All over the world seismic activity is increasing.
In recent weeks we have seen a dramatic earthquake in Ecuador, more than 600 earthquakes have experts extremely alarmed about what is happening to Japan’s southern Island, and 37 volcanoes around the planet are erupting right now. Most of the large earthquakes and volcanic eruptions that we have witnessed lately have come along the Ring of Fire, which is an area of seismic instability which roughly encircles the Pacific Ocean. Fortunately the west coast of the United States has been spared so far, but scientists tell us that tension has been building up along the San Andreas fault and the Cascadia Subduction Zone for decades, and they assure us that it is only a matter of time before we see a major event. What that day arrives, will you be prepared?

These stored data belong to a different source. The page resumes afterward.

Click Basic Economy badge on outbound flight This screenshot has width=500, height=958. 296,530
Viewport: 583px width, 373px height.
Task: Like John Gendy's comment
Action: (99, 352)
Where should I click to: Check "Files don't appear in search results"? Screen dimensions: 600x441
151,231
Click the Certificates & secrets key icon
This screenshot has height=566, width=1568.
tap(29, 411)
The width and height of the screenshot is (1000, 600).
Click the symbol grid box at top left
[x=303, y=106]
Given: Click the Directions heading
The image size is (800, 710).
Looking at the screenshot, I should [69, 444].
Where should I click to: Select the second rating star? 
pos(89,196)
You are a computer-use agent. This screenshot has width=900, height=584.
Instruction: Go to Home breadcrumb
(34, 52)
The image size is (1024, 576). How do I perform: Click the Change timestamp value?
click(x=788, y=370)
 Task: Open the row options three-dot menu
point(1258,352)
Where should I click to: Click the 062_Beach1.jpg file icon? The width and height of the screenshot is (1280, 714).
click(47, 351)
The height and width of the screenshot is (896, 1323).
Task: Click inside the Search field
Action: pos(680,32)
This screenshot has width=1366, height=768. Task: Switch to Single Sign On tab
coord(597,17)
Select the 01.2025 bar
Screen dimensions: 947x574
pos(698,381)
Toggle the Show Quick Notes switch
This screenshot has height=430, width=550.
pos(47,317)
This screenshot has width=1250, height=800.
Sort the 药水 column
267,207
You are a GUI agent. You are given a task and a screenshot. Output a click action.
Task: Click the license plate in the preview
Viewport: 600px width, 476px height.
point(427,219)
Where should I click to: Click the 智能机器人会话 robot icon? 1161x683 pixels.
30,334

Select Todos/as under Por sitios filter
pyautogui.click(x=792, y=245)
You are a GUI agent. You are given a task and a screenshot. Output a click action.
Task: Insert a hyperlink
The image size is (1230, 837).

There were a couple of notable seismic events which took place on Monday. First of all, the largest volcano in Russia’s Far East known as Klyuchevskaya Sopka violently erupted. Steaming hot ash was shot more than three miles up into the air, but fortunately it is not a heavily populated area. This represents yet another major volcanic eruption along the Ring of Fire, and this has some scientists extremely concerned about what may be coming next.
Here in the United States, an unusual swarm of 21 earthquakes along the Arizona-Nevada border is also raising eyebrows…
More small earthquakes shook northwest Arizona Sunday adding to the list of temblors that have struck the area since March 29
The Arizona Geological Survey said two quakes occurred, including a magnitude 2.6 quake at 12:07 a.m.
There has been a swarm of 21 quakes in an area along the Arizona-Nevada line south-southwest of Littlefield, AZ, which is also close to southwestern Utah and the frequency and span puzzles geologists.
The good news is that we have not had a truly historic earthquake in the U.S. for decades, and there have been no major volcanic eruptions since Mount St. Helens exploded back in 1980.